Background
I am working on some personal audio processing and synthesis experiments in the sample domain. I posted here about how a resonant bandpass filter with a given $Q$ and frequency $f_0$ is essentially the same as a damped mass-spring harmonic oscillator set $k$, $m$, and $c$ to get the same $f_0$ and $Q$.
It was commented there my mathematical method (explicit Euler) was likely contributed to instability. I will work on that.
Regardless of stability though, I am trying to understand in this analogy for certain what is analogous in terms of input and output.
1) Input
In audio (resonant bandpass) terms, one passes through an input audio signal sample by sample to the filter. Any audio that is not within the resonant frequency band is filtered out, while those signals within the band are passed through, and resonated based on.
To make the mass spring oscillator perform equally with an input audio signal, what would the audio signal represent? How would it be "inputted" to the damped mass-spring oscillator equation of motion?
Do you just add the input audio sample to the existing position of the mass-spring oscillator?

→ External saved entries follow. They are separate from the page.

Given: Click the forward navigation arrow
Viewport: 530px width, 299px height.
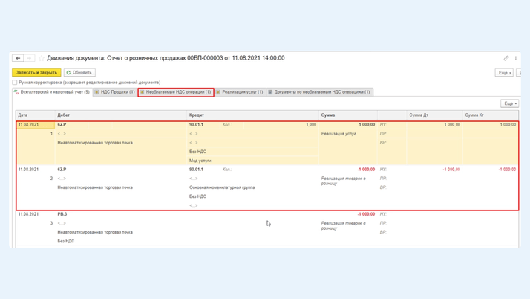Looking at the screenshot, I should click(x=29, y=58).
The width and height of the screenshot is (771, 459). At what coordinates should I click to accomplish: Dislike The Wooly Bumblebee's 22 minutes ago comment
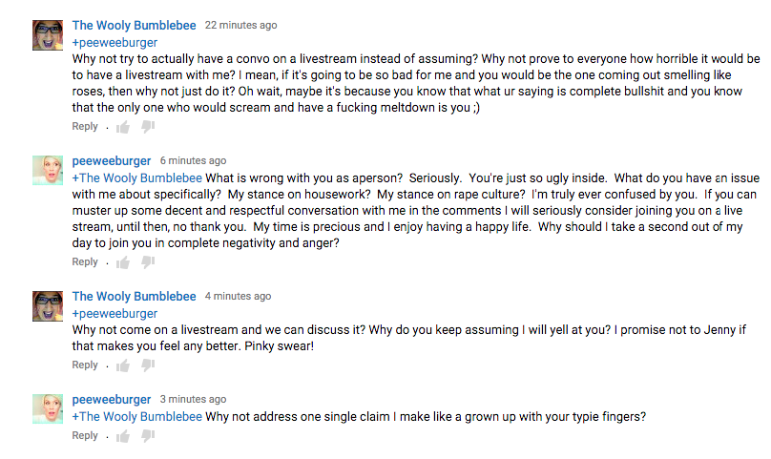[x=148, y=127]
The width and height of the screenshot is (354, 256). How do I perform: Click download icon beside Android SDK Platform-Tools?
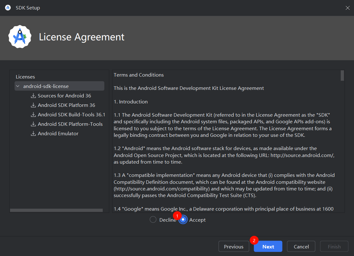click(33, 124)
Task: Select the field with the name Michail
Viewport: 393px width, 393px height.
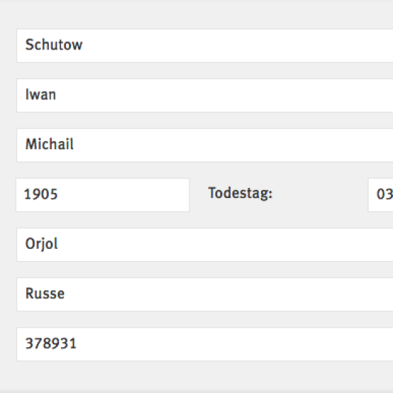Action: pos(205,145)
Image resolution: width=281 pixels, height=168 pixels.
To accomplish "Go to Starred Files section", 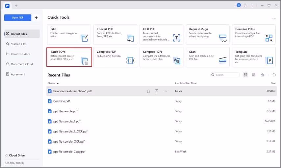I will tap(19, 44).
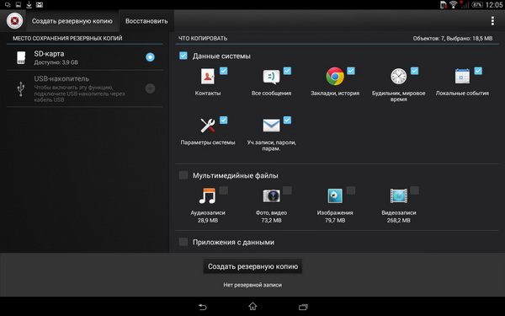Tap the Параметры системы tools icon
The image size is (505, 316).
208,126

In my prior post, I thought maybe I need to convert the input into a force (derive twice the input), and apply it as an external force driving the damped mass-spring oscillator ($y = -kx - cx_t + F_i$). But I am not sure if that is legitimate. Maybe that is completely wrong.
I am not sure I am doing this correctly either way.
2) Output
Output of the resonant bandpass filter in usual audio usage is just of course audio yet again (like input), filtered from input.
I presume output of the mass-spring oscillator to match this should just be the amplitude of the mass (ie. $x$ in $y= -kx - cx_t$) at each sample, since its amplitude of motion is directly a harmonic oscillator (and so is the resonant bandpass).
But if I convert input from audio into force in the mass-spring oscillator to get it to behave correctly, do I need to do any conversion on output of the mass-spring oscillator to get it to be audio?
Thanks for any help understanding this analogy and what, if anything, I am getting right or wrong with it.